O que a Austrália ensina ao mundo e ao Brasil

Vera Magalhães

Os incêndios na Austrália servem como outro recado eloquente do início de 2020 para o mundo a respeito de como escolhas de governos e a insistência em contrariar consensos científicos cada vez mais terão impacto imediato sobre a vida no planeta.

O governo australiano ignorou –como fazem outros países, desde potências como os Estados Unidos até satélites como o Brasil, que faz eco ao discurso negacionista em relação às mudanças climáticas– sucessivos alertas sobre o risco de incêndios de proporções nunca antes vistas.

Num relatório de 2008, o economista australiano Ross Garnault, uma das maiores autoridades do país em questões climáticas, já alertava que as temporadas de incêndios começariam antes em 2020, seriam mais duradouras e mais intensas. Nada foi feito para prevenir os estragos diante deste alerta.
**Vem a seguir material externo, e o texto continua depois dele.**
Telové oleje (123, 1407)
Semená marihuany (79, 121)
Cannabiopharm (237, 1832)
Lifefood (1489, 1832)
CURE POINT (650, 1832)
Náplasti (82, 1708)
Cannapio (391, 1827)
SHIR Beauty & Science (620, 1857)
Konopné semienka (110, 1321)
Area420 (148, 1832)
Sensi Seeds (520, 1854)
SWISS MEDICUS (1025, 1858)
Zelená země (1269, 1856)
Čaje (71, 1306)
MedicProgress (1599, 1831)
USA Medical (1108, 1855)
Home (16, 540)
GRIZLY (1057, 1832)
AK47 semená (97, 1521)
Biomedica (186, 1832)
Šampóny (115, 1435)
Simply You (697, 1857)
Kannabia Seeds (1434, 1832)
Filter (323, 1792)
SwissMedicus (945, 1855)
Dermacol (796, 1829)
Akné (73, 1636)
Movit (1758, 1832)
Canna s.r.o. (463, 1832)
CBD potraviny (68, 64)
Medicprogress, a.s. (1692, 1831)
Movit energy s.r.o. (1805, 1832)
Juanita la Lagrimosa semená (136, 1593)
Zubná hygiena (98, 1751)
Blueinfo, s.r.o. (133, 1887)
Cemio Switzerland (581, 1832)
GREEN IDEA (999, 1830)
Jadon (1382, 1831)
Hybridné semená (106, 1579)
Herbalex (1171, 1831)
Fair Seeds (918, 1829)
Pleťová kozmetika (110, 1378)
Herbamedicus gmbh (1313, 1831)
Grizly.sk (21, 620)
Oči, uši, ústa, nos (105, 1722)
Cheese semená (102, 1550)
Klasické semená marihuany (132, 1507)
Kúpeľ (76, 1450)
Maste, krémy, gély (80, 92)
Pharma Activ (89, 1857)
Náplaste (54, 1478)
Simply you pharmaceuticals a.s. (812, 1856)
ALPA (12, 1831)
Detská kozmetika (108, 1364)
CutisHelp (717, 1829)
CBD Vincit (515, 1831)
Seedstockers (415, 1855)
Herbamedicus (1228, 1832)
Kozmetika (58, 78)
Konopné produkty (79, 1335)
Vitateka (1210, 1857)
As cenas estarrecedoras de uma Austrália vermelha, sob fogo cerrado, com milhões de animais mortos, todo o ecossistema seriamente comprometido, pessoas desabrigadas, desamparadas, mortos pelo País são a maior demonstração planetária, em rede, e incontestável pela sua veemência, de que as mudanças climáticas estão em curso numa velocidade muito superior à capacidade de reação das Nações e à vontade política de seus governantes.

No Brasil, o primeiro ano de Jair Bolsonaro foi marcado por uma política de afronta ao meio ambiente, no lugar de uma que busque sua preservação. Que as imagens de um País muito mais desenvolvido que o nosso, impotente diante da força da natureza, sirvam de alerta para o presidente e seu ministro, Ricardo Salles, de que se contrapor de forma diletante, ideológica e obscurantista às constatações da Ciência pode trazer um custo humano, social, econômico e, também, político (quem sabe assim se convencem) imensos a um governo.